Kumokuma (Cloud Bear)
September 1993 - May 2004
We got Kumo during the last year and a half I lived at home, the one Christmas present my brother really wanted -- a dog. When he first came, he was a little ball of white fur with two tiny black-button eyes and little round ears, looking like a little baby polar bear; we named him Kumokuma, 'Cloud Bear,' because of this... though ever afterwards, he was always just Kumo, or just 'the puppy.'
We built an enclosure for him in the back yard, and Michael and I would go out and play with him. Supposedly a purebred Samouyed, as he got older it became obvious he had some definite wolf blood in his ancestry; though he had the Samouyed eyes and fur, he had wolf paws, muzzle and build, and matured to look like a big white direwolf. When the house was remodeled right as I moved away, a patio was made underneath the deck and fenced in, turned into a den for Kumo.

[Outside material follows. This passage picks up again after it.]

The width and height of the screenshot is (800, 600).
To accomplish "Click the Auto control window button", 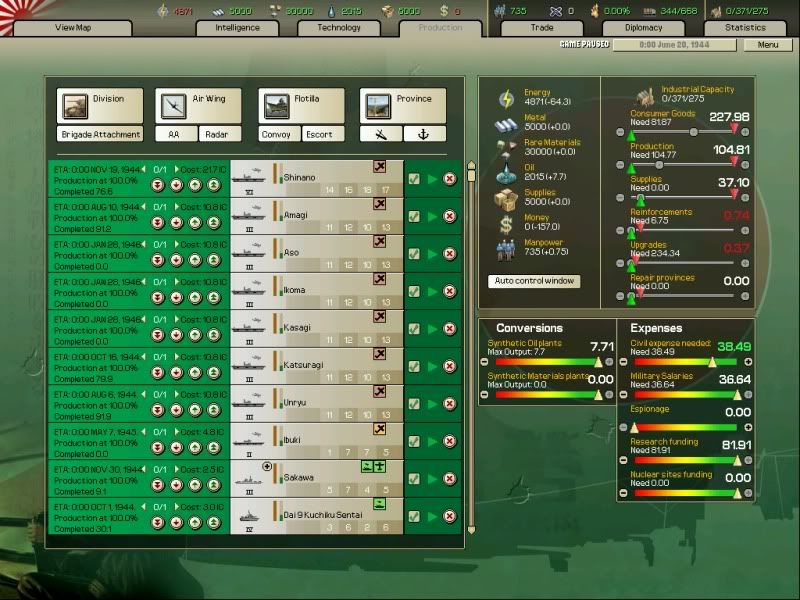I will pyautogui.click(x=535, y=281).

He was always inquisitive in his youth; he'd happily go bounding off in some direction to investigate birdsong or water noises when you were taking him for a walk, pulling his hapless companion along like something out of a comedy film. He loved people, and attention, and would happily come running up to lick and pounce any visitors... but his family, his pack, came first, and if he ever felt any of them were threatened his wolf blood became quite obvious.
There were a few other things he loved. He loved peanut butter, and he loved cheese and bread. He developed an allergy to bread, alas, but that didn't stop him from sometimes munching on someone's sandwich if they weren't careful; he knew he'd get indigestion, but apparently it was worth it. His greatest prize was, as a puppy, discovering he could stand up as tall as a person and thus eat things off the counter; he was quickly weaned of this, but not before he got himself a big slice of turkey one thanksgiving! And one of his favorite things of all was snow; he only saw snow a couple times in his life, but every time he loved it. He'd roll around in it, eat it, try and catch thrown snowballs, and everything.

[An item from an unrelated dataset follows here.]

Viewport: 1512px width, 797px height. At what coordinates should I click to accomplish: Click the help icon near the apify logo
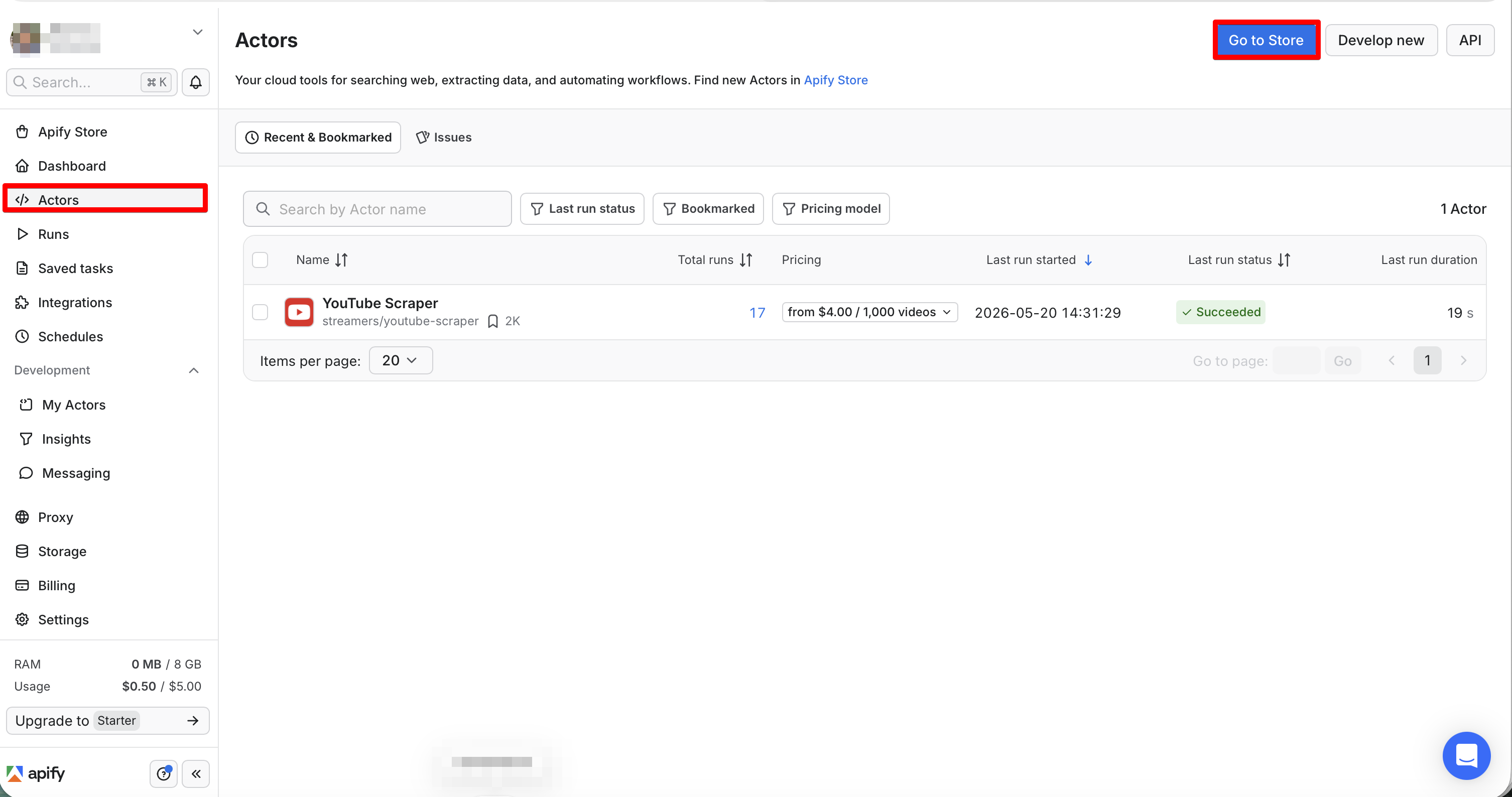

When mom went away to New York for a year to train at a Zen monastery, and Michael was in the military, Kumo kept dad company. At the time, I lived only a couple blocks away, so I'd walk down on my lunch break and play with Kumo while dad was at work. When I was feeling down, I'd go and wrassle with the puppy in the grass of the backyard; I'd come home winded and covered in grass-stains and Kumo-drool, but happy.
He was a good companion, and a good friend, to everyone in the family. I like to think he's now playing in a big snowbank in the sky, with all the peanut butter, bread, cheese and turkey he can eat.